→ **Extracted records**
·····

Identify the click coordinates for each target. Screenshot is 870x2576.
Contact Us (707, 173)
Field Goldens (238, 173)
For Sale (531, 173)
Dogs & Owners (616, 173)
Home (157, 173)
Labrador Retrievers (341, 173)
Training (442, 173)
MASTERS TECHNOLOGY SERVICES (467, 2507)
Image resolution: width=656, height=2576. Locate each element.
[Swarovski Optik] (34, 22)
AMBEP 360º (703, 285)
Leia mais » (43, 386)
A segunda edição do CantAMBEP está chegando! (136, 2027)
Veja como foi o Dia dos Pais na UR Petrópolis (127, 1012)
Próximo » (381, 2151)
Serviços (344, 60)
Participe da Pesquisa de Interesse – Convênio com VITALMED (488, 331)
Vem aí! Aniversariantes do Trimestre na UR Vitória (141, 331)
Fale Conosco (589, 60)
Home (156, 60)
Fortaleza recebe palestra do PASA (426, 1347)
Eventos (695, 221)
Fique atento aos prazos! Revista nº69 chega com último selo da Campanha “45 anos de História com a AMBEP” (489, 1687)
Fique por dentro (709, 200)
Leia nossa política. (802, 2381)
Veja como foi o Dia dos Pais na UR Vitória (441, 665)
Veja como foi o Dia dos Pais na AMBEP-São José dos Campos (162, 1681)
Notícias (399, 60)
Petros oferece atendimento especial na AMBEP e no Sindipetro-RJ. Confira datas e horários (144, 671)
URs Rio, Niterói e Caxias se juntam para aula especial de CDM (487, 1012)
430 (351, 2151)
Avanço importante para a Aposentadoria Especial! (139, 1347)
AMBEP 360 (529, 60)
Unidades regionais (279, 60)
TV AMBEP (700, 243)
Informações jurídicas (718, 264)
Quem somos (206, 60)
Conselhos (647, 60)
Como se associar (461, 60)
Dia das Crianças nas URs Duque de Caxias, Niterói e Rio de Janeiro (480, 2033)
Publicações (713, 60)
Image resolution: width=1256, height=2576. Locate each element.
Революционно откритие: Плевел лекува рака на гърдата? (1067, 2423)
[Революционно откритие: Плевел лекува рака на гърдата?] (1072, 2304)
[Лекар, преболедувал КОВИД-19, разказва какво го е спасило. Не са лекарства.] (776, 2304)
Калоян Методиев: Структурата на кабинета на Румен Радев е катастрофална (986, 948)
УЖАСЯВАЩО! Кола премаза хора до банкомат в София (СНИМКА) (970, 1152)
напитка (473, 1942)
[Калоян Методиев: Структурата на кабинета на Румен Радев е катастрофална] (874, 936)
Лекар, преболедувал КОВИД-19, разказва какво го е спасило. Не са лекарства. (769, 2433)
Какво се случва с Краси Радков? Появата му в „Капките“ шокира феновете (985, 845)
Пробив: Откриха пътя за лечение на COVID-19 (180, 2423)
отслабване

·····

→ **Problem requirements**
Return a word-for-word copy of the lines above from the one holding "Serviços (344, 60)" through the one holding "Dia das Crianças", with both of them included and nothing besides.

→ **Written reply**
Serviços (344, 60)
Participe da Pesquisa de Interesse – Convênio com VITALMED (488, 331)
Vem aí! Aniversariantes do Trimestre na UR Vitória (141, 331)
Fale Conosco (589, 60)
Home (156, 60)
Fortaleza recebe palestra do PASA (426, 1347)
Eventos (695, 221)
Fique atento aos prazos! Revista nº69 chega com último selo da Campanha “45 anos de História com a AMBEP” (489, 1687)
Fique por dentro (709, 200)
Leia nossa política. (802, 2381)
Veja como foi o Dia dos Pais na UR Vitória (441, 665)
Veja como foi o Dia dos Pais na AMBEP-São José dos Campos (162, 1681)
Notícias (399, 60)
Petros oferece atendimento especial na AMBEP e no Sindipetro-RJ. Confira datas e horários (144, 671)
URs Rio, Niterói e Caxias se juntam para aula especial de CDM (487, 1012)
430 (351, 2151)
Avanço importante para a Aposentadoria Especial! (139, 1347)
AMBEP 360 (529, 60)
Unidades regionais (279, 60)
TV AMBEP (700, 243)
Informações jurídicas (718, 264)
Quem somos (206, 60)
Conselhos (647, 60)
Como se associar (461, 60)
Dia das Crianças nas URs Duque de Caxias, Niterói e Rio de Janeiro (480, 2033)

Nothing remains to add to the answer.